====== Records supplied ======

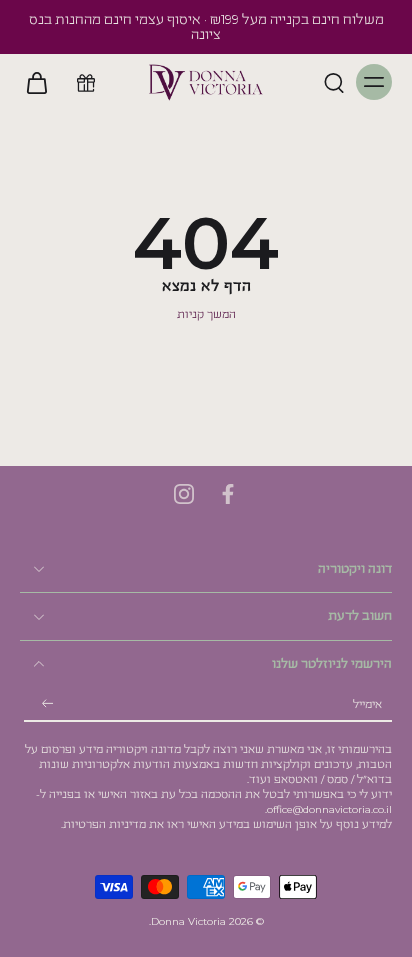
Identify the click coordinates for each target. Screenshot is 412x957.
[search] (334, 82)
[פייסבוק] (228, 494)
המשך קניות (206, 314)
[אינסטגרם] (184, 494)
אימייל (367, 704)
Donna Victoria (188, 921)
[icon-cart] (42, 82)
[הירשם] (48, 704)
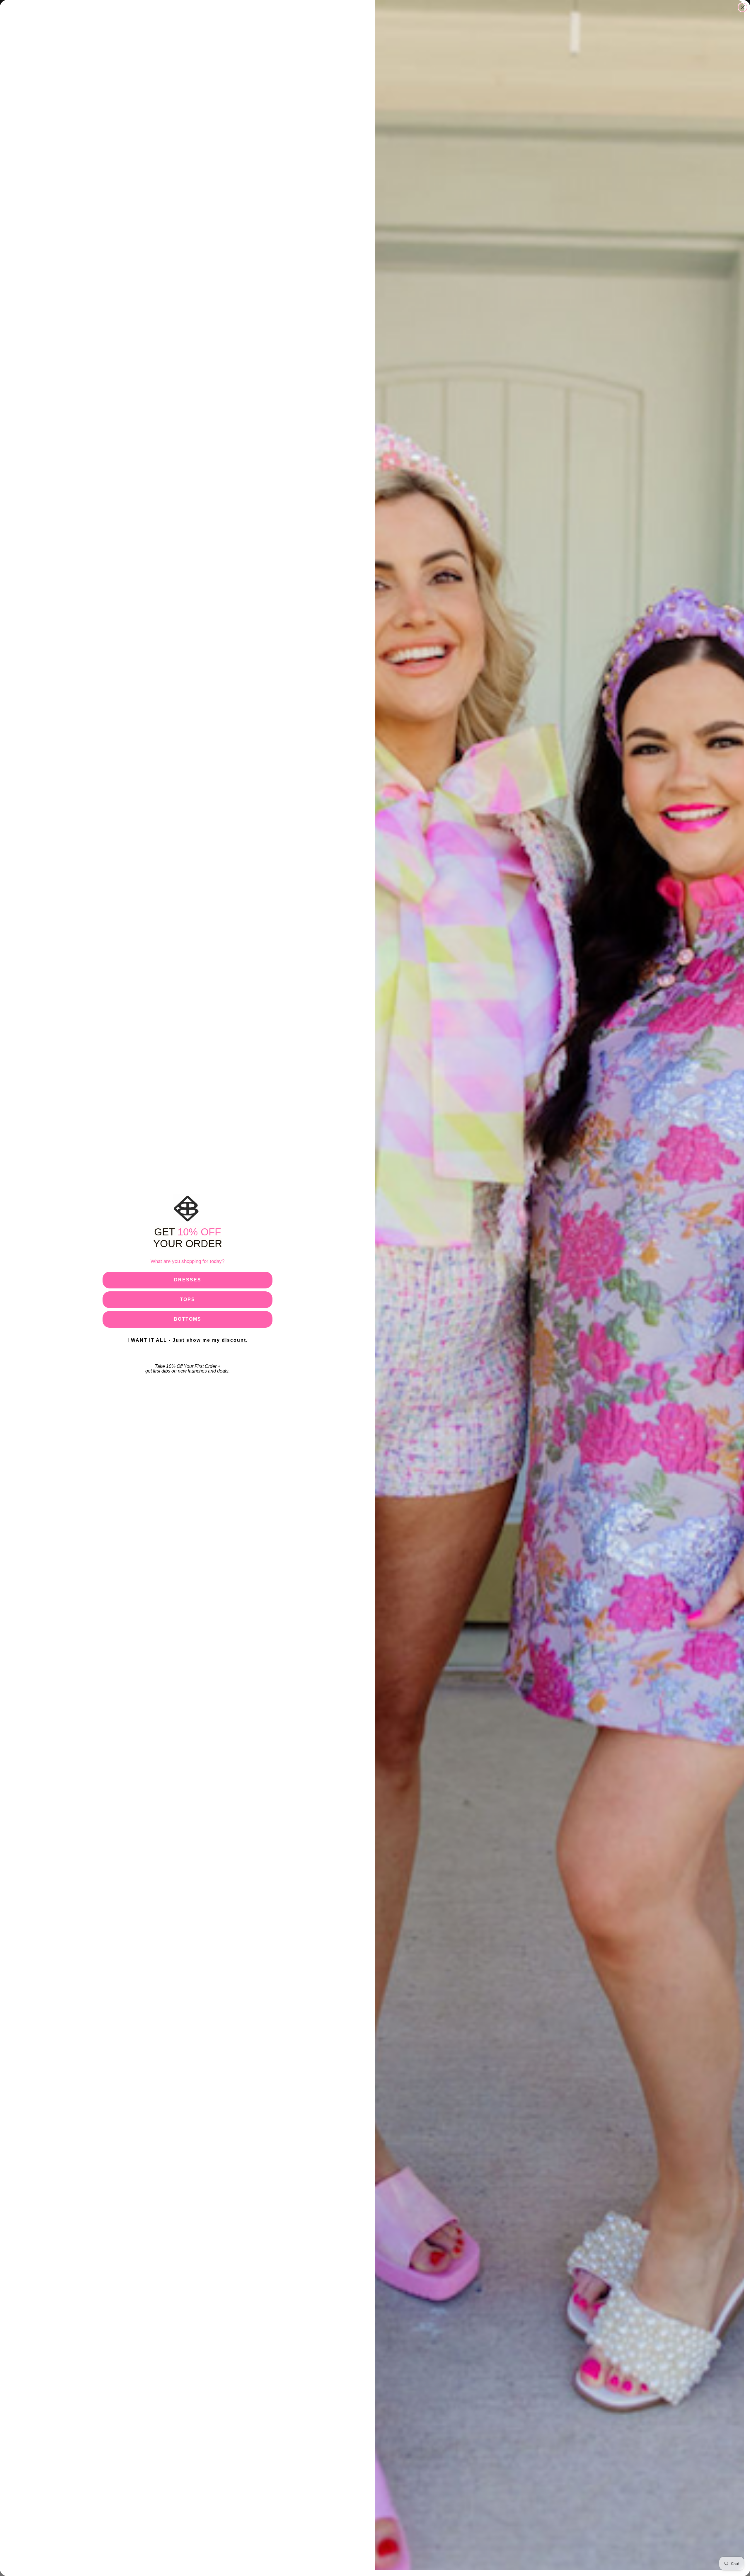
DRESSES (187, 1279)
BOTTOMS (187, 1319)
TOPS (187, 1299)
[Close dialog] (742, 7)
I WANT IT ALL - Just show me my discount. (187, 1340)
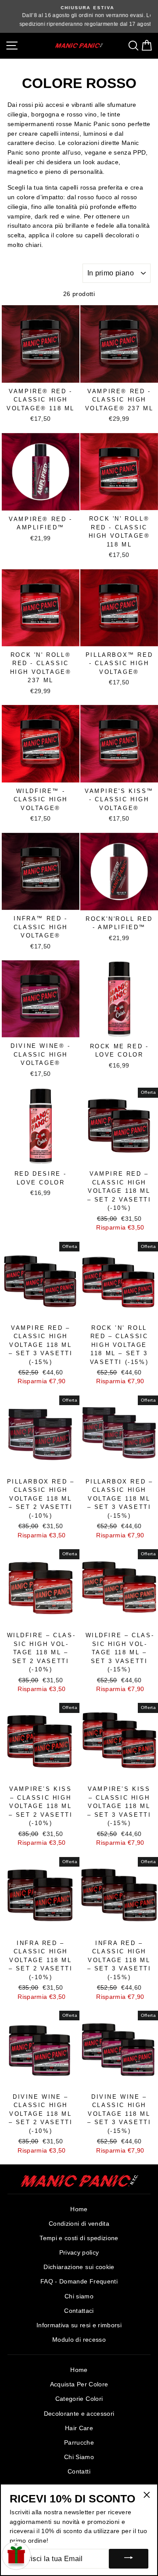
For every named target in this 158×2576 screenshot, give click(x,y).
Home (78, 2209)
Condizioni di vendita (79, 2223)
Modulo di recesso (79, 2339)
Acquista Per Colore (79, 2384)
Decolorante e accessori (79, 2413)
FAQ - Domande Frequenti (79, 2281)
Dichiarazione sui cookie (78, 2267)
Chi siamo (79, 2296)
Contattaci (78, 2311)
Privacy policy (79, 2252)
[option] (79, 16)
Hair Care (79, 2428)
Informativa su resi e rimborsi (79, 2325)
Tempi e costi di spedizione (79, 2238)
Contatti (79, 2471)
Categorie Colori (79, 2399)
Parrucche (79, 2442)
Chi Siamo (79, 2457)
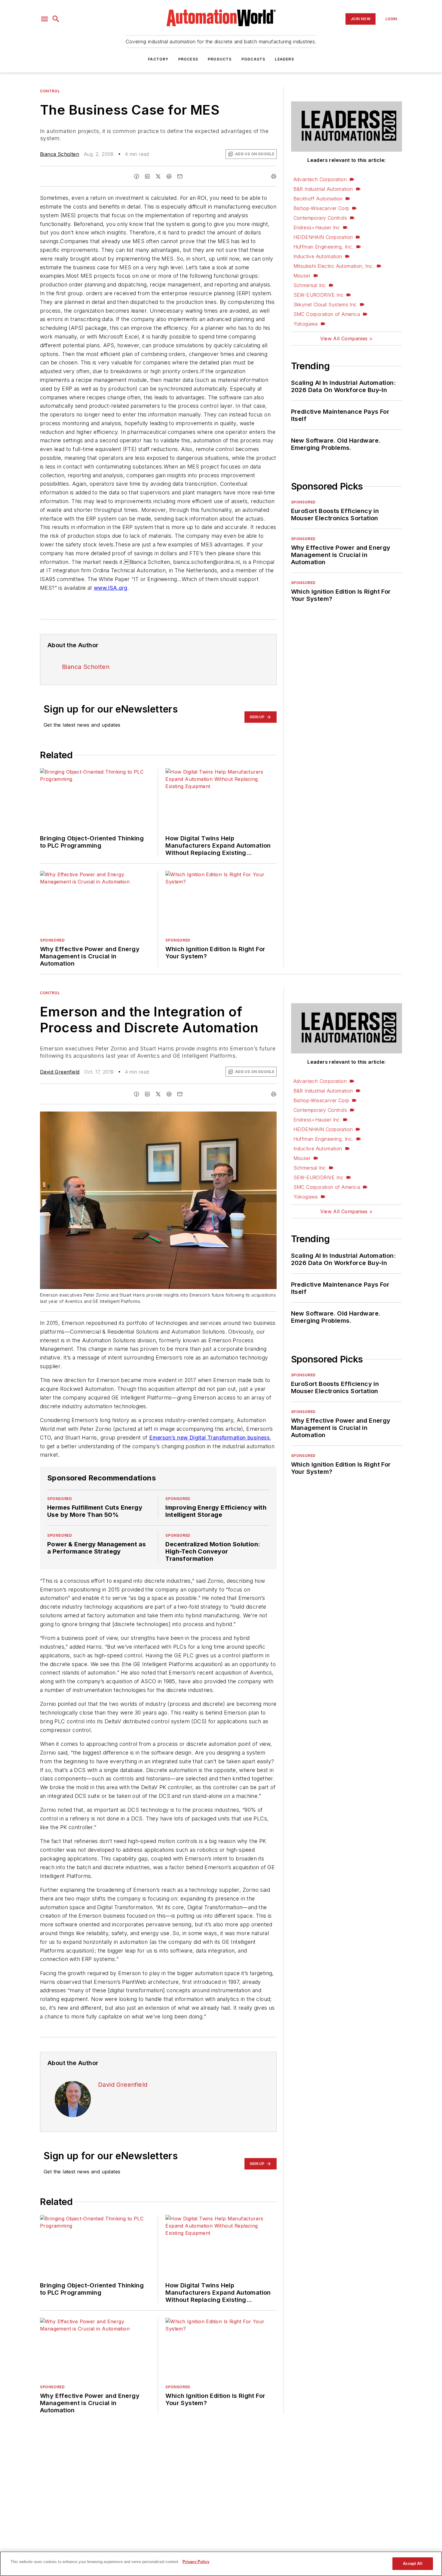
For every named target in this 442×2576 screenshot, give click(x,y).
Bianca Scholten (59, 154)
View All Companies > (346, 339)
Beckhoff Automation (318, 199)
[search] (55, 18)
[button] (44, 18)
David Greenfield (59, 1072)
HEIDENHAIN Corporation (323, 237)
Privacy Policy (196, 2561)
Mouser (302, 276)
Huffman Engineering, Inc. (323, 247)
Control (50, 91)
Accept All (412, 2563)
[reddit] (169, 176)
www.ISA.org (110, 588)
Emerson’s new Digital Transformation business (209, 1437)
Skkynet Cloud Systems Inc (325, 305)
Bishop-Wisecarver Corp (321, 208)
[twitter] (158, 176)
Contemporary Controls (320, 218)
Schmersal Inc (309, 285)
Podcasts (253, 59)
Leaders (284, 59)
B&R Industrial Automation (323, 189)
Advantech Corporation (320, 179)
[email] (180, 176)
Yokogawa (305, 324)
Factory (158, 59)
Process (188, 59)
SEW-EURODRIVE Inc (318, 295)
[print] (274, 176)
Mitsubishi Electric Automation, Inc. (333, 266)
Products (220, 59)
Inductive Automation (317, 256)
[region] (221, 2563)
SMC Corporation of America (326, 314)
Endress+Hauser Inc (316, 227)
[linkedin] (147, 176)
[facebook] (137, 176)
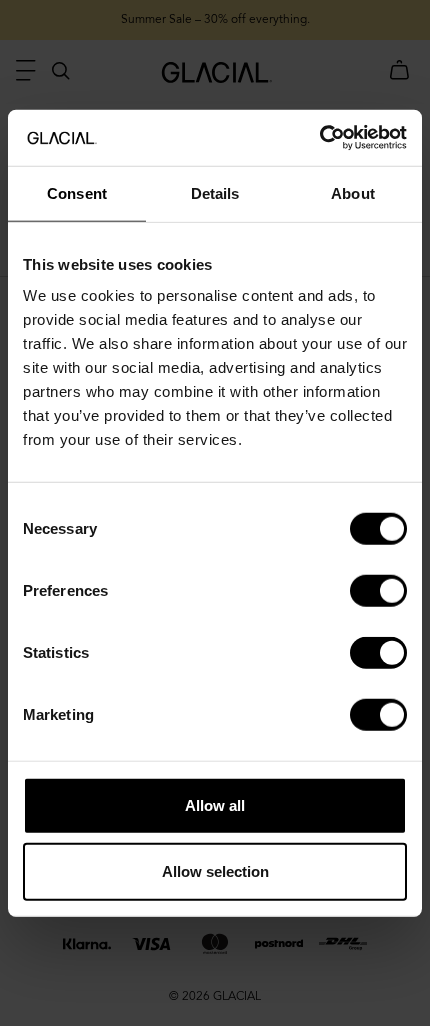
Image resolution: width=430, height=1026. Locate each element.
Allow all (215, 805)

======

▸ **Exercise goal**:
Go through the records and report each line that contains "click".

▸ **Written solution**:
Identify the click coordinates for each target. Screenshot is 412x957.
For every named target in this 158×2576 screenshot, give click(x,y).
For every named target in this 442×2576 screenshot, give click(x,y).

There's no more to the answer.